*Exercise goal:* Print the stretch of the Kinesis Firehose guide from "It's every bit" through "not to use it.", word for word.

*Passage provided:*
◆ ◆ ◆

Kinesis Firehose Survival Guide

Avoid regular Kinesis if you can

It's every bit as complicated to build software against as Apache Kafka and reasoning about repartioning, retry, and failover is a huge pain and only matters if you have TB/s of data. Kinesis Firehose will happily push many, many MB/s or maybe even GB/s without the complexity.

Kinesis Firehose is pay-by-the-drink (price per byte) and pretty darn cheap. Real Kinesis (price per hour) gets expensive fast, since it involves provisioned infrastructure. Ditto Kinesis Data Analytics. One more reason not to use it.

◆ ◆ ◆

*Supplied entries:*
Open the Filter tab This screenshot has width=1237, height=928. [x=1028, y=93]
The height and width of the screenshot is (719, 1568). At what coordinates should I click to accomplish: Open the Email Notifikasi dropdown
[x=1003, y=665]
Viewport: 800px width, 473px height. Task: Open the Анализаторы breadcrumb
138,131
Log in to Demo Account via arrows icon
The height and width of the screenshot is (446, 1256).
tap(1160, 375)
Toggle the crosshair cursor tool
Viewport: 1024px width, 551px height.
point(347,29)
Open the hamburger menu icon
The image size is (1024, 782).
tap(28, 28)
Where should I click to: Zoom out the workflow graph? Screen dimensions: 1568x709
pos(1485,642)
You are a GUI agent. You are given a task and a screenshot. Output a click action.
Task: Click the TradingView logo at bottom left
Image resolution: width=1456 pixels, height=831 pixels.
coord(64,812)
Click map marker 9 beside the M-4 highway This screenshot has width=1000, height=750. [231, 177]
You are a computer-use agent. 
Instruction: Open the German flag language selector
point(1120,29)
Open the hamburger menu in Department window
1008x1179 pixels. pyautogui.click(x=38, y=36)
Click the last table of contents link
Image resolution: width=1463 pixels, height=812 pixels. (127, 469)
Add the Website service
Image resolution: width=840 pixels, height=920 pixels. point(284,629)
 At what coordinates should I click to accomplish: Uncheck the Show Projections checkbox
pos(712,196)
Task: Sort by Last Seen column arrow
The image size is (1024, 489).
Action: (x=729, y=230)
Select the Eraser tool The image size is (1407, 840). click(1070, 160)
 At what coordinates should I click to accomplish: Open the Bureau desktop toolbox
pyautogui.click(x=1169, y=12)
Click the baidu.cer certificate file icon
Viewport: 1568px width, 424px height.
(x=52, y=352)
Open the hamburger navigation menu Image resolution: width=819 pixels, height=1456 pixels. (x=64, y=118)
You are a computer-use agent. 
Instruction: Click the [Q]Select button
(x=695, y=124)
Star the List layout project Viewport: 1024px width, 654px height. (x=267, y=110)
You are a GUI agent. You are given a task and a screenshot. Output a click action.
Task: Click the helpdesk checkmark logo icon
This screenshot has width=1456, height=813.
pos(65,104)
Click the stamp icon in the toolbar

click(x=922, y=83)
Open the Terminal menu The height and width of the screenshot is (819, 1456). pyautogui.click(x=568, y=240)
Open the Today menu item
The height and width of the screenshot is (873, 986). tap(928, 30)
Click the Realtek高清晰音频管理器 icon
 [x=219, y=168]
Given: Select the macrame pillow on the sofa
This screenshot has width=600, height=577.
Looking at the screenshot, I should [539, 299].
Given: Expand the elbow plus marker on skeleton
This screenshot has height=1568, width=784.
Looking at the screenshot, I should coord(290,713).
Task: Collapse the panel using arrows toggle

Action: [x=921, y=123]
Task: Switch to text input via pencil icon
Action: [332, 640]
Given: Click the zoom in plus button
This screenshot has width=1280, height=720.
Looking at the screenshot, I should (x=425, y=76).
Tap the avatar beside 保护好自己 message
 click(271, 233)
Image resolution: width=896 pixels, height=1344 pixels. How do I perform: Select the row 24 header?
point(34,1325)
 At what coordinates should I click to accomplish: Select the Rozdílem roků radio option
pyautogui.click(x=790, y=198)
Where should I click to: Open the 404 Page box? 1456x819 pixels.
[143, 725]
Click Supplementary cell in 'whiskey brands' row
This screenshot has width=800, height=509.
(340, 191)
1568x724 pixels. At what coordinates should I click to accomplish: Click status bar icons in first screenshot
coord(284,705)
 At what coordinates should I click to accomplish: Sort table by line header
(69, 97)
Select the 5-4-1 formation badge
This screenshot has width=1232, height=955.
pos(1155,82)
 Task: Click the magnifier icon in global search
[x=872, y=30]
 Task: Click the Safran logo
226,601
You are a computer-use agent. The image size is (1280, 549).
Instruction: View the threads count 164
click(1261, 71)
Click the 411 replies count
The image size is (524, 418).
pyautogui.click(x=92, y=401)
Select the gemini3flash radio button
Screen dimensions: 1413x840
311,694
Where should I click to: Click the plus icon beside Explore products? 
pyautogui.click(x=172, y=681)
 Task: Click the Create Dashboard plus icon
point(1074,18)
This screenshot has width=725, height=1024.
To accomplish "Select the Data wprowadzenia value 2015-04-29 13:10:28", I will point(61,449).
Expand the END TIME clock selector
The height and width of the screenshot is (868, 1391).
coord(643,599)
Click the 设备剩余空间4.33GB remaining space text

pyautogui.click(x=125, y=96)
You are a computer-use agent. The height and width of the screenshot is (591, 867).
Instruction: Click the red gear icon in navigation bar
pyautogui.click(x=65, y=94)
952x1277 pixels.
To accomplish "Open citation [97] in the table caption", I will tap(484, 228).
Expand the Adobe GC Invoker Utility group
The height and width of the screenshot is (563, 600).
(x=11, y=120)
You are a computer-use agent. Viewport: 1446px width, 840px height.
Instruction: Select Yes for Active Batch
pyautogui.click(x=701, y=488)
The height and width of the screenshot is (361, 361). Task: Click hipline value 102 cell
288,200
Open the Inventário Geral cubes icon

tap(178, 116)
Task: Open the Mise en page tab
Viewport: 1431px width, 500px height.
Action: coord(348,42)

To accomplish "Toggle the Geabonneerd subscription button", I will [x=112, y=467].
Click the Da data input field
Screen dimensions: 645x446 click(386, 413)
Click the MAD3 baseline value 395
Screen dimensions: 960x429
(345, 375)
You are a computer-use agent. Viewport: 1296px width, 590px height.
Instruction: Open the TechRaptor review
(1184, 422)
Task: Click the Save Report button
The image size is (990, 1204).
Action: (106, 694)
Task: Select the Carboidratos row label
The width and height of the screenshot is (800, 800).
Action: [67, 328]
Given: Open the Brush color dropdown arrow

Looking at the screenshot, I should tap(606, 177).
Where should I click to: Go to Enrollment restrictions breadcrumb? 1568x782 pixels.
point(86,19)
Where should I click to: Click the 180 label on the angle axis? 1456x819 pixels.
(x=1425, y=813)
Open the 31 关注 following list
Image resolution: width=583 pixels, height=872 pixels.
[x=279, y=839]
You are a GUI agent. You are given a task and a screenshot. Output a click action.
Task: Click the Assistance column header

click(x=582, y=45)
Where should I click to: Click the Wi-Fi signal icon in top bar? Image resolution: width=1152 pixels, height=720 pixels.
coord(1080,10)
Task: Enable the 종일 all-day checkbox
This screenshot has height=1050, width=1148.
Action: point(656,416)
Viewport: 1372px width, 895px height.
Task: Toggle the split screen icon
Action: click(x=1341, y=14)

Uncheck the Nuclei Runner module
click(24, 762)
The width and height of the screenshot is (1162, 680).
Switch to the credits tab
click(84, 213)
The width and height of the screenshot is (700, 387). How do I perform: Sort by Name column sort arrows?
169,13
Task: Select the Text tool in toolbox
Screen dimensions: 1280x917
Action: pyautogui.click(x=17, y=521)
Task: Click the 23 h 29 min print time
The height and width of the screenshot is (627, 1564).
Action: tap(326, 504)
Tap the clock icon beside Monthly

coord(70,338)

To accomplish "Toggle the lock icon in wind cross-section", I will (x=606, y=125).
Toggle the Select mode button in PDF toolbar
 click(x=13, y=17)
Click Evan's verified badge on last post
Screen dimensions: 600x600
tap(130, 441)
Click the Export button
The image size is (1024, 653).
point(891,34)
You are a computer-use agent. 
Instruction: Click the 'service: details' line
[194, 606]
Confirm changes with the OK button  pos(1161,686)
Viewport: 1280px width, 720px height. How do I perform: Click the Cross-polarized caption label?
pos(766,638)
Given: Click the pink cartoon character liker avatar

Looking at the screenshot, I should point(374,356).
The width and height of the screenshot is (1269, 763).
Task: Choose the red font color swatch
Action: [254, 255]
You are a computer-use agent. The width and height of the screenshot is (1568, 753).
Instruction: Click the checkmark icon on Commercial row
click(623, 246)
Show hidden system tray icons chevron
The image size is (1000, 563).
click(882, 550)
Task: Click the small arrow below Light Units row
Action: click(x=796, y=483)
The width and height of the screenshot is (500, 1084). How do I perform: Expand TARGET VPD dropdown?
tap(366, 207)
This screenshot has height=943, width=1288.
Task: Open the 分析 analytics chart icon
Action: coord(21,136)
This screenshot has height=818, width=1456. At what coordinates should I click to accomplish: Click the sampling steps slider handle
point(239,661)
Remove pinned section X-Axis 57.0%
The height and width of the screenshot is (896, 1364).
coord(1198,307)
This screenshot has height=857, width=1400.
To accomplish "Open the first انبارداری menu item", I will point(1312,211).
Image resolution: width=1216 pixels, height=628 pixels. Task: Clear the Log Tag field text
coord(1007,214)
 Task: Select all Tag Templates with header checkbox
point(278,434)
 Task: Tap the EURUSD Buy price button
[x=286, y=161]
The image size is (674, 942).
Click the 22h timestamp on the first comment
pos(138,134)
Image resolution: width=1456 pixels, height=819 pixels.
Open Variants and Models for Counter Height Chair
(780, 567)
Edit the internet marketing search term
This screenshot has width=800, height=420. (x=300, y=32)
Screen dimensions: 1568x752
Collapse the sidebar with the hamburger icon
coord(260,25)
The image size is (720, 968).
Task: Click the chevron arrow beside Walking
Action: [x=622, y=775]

◆ ◆ ◆

*Result of the task:*
It's every bit as complicated to build software against as Apache Kafka and reasoning about repartioning, retry, and failover is a huge pain and only matters if you have TB/s of data. Kinesis Firehose will happily push many, many MB/s or maybe even GB/s without the complexity.

Kinesis Firehose is pay-by-the-drink (price per byte) and pretty darn cheap. Real Kinesis (price per hour) gets expensive fast, since it involves provisioned infrastructure. Ditto Kinesis Data Analytics. One more reason not to use it.